In our Trump scenario we assume that, after initially rising to around $90 per barrel in 2025, oil prices ultimately end up at around $60 per barrel in 2027 – the same level we expect oil prices to trend down to in the Harris scenario.
Movements in commodity prices impact EM economies through two keys channels: terms of trade and inflation. With regards to terms of trade – that is the price of exports relative to imports –the initial boost to commodity prices would obviously be positive for those EM that export natural resources. However, our view that higher energy prices would then unwind would ultimately end up being positive for commodity importers.
Our Harris scenario implies that EM energy inflation would be fairly flat through to 2027 while a near-term rebound in food inflation would quickly subside. By contrast, energy and food inflation would be higher in the Trump scenario, while slightly faster economic growth would add to core price pressures.
It is unlikely that such an increase in inflation would, in isolation, force EM central banks to start raising interest rates. But with the EM easing cycle already fizzling out as the global business cycle picks up, a rebound in commodity prices in 2025 could delay any additional rate cuts until 2026 once energy and food inflation start to drop away again.
Capital flows
The third and final broad channel that developments in the US could impact the emerging world is through capital flows. Neither Harris nor Trump seem likely to deal with the US’s dreadful fiscal position, meaning that there is likely to be upward pressure on long-term interest rates in either scenario. At the margin, though, we think that fiscal policy would be looser under Trump and therefore more of a risk to the Treasury market. That matters for EM given that in the past rising US Treasury yields have been associated with outflows of short-term capital from the emerging world.
Assuming that there would not be a “sudden stop” in capital flows, few major EM are at risk of severe dislocation in the event that Treasury yields drift higher. Beyond the usual suspects such as Turkey, few EM have large current account deficits funded by short-term capital flows, while reserves coverage of external debt and imports is generally good.
But outflows would be likely to put additional pressure on EM currencies at a time when concern about trade policy could also be creating volatility in FX markets. That, along with initial upward pressure on commodity prices and inflation in our Trump scenario, would be another reason for EM central banks to tread more cautiously in the first months of a Republican government in 2025.
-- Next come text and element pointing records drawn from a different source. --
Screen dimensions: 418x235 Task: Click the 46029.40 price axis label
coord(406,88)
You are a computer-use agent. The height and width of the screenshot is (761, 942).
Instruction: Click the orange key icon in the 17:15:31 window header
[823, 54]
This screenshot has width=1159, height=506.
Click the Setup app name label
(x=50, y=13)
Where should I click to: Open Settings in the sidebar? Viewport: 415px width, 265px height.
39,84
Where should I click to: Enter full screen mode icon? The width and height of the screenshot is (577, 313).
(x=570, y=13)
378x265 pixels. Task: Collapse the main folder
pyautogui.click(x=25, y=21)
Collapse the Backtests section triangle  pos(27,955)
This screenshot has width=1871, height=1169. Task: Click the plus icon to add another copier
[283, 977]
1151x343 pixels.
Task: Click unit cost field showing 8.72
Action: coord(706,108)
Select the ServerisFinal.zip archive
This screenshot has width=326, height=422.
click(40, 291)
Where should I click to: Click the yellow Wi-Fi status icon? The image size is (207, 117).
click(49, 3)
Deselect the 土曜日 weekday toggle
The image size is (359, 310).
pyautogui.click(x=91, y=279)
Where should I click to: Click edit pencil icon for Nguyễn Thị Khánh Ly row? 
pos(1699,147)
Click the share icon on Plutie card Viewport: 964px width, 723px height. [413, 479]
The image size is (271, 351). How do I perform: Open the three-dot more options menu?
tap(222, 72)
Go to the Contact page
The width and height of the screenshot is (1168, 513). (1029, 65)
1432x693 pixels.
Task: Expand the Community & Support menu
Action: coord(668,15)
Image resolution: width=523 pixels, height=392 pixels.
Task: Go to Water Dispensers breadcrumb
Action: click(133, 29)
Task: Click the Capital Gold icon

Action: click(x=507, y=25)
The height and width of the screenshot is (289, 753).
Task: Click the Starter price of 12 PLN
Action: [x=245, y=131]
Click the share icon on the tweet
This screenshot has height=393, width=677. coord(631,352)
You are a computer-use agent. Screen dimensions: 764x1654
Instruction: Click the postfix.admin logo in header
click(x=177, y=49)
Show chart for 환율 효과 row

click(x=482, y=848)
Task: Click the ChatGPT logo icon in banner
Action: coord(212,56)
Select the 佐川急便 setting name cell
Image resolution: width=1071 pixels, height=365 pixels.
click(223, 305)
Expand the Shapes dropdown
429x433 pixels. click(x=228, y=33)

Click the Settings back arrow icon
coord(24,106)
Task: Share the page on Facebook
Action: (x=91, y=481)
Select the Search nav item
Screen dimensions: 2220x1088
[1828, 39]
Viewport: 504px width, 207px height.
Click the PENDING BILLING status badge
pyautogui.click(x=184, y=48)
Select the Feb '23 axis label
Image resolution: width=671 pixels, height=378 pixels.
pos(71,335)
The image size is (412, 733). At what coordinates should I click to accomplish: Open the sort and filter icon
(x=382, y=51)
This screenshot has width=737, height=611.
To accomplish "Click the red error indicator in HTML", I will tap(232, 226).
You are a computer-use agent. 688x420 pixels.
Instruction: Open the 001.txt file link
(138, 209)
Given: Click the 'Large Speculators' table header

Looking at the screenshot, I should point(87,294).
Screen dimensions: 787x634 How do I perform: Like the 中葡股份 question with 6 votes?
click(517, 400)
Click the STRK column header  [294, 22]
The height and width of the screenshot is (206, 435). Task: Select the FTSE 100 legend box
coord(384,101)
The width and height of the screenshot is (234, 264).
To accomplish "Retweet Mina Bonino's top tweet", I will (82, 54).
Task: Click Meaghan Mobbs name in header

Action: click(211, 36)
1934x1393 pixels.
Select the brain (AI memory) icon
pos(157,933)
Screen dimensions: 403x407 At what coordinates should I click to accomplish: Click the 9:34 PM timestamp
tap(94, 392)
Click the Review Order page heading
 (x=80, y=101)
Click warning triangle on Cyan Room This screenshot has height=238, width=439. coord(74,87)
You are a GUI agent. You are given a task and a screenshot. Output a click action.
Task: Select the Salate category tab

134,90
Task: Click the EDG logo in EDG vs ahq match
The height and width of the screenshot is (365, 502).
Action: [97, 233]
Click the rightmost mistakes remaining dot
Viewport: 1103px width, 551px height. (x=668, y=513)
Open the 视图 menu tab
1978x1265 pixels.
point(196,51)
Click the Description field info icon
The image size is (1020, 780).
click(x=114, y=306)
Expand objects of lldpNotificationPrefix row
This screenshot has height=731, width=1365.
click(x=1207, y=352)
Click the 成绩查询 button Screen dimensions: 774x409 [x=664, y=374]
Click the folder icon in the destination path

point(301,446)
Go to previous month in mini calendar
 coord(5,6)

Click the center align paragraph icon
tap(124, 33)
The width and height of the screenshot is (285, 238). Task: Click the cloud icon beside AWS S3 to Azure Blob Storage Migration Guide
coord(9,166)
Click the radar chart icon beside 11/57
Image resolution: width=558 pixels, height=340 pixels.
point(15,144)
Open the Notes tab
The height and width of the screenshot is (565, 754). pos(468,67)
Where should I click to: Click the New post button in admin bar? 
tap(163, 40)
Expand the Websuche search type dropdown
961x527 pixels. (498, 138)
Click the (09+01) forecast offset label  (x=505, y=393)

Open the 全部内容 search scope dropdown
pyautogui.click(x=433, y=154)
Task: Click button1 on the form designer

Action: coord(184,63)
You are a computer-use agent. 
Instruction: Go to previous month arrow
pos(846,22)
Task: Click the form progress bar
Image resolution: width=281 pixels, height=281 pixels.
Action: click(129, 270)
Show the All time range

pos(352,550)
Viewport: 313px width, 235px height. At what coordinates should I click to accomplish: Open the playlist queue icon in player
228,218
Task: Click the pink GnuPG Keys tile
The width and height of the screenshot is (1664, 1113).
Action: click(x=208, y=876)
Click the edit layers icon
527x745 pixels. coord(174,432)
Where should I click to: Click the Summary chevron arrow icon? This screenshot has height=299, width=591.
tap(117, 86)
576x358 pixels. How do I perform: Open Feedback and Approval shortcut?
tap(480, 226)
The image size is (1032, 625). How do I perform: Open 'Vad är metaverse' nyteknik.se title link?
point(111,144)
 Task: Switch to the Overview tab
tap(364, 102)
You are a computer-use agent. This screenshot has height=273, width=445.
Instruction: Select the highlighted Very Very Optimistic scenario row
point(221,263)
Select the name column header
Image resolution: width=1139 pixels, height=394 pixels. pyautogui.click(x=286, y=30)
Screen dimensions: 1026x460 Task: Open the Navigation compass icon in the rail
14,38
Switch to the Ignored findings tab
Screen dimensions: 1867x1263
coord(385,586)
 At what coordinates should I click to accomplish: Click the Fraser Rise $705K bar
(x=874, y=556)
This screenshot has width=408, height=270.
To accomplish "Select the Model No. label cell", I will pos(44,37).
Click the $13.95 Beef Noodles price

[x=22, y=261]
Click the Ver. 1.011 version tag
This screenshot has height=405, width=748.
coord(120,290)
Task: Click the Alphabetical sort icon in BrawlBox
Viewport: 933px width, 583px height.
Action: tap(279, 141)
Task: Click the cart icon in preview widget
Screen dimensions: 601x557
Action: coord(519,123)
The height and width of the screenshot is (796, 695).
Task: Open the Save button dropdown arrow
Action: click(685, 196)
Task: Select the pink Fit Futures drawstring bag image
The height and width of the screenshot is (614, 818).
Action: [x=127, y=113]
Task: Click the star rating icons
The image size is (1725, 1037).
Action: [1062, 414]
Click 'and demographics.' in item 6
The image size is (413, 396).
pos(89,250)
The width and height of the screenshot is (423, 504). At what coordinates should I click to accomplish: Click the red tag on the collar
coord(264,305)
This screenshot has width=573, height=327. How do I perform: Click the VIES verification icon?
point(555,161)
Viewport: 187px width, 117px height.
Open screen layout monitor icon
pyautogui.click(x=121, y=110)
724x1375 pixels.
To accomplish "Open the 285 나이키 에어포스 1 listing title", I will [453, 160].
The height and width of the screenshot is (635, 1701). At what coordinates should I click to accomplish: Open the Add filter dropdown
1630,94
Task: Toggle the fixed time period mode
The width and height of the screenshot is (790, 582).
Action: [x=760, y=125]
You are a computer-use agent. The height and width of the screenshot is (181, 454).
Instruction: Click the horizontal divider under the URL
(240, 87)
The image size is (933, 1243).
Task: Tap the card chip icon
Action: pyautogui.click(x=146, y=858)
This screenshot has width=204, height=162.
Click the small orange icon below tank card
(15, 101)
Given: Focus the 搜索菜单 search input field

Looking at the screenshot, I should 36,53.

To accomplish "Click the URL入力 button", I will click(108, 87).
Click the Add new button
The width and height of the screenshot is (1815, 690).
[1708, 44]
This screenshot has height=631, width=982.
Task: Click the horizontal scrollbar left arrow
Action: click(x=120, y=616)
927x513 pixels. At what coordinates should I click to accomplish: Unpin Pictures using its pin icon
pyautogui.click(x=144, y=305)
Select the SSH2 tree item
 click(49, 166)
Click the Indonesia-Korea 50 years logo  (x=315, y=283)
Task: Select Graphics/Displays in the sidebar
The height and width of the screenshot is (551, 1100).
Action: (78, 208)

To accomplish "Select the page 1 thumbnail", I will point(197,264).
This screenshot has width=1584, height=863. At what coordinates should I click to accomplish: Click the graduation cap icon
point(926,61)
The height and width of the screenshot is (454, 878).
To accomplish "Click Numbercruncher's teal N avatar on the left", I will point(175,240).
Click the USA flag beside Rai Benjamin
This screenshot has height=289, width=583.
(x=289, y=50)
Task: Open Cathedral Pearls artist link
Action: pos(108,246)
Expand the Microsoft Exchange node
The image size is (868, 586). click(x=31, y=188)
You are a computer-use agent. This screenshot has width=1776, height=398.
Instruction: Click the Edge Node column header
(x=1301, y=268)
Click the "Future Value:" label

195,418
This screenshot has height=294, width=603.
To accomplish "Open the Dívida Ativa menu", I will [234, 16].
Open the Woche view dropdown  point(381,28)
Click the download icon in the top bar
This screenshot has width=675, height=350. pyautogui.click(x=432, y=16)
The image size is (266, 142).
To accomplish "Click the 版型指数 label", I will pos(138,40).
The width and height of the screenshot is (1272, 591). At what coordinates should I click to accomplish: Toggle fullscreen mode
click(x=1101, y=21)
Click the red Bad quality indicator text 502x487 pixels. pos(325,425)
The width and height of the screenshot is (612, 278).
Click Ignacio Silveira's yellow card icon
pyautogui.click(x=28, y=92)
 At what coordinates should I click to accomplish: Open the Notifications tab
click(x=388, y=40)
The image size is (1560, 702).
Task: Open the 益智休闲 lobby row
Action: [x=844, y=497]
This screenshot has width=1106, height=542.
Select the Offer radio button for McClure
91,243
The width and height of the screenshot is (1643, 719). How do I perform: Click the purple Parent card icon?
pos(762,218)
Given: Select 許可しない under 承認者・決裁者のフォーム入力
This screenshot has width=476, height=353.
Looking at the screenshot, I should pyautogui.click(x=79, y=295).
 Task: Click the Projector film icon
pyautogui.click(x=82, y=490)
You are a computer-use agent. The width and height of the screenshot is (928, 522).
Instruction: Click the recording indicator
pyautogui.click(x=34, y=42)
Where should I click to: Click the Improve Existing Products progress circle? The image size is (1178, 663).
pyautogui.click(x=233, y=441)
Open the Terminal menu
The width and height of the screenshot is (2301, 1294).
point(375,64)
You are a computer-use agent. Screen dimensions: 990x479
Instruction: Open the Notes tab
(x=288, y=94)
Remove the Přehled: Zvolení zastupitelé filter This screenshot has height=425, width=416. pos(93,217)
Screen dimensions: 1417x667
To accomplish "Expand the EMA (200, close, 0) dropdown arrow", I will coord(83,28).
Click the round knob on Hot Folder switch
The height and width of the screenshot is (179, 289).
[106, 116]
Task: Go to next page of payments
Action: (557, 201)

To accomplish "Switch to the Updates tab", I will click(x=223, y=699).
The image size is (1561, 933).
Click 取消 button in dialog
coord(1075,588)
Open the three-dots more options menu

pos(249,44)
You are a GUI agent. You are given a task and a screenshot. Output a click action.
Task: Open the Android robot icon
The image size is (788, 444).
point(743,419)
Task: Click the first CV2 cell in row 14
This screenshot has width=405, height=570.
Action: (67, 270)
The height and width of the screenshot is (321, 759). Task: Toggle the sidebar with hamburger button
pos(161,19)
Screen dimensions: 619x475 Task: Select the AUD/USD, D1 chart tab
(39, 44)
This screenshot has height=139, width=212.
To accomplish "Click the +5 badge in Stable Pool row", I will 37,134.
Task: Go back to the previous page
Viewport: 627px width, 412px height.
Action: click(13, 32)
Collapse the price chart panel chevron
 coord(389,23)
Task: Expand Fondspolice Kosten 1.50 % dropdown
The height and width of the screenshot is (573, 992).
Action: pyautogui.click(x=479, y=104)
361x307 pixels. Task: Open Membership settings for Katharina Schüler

Further down the line, if Trump replaced Fed chair Powell in 2026 with someone more amenable to aggressively cutting interest rates, there could eventually be a turn in the US dollar cycle. As in the past, deteriorating dollar fundamentals – notably the twin budget and current account deficits – ought to result in a multi-year dollar depreciation at some point down the line. That would be a useful tailwind for returns from EM assets in common currency terms if it happened.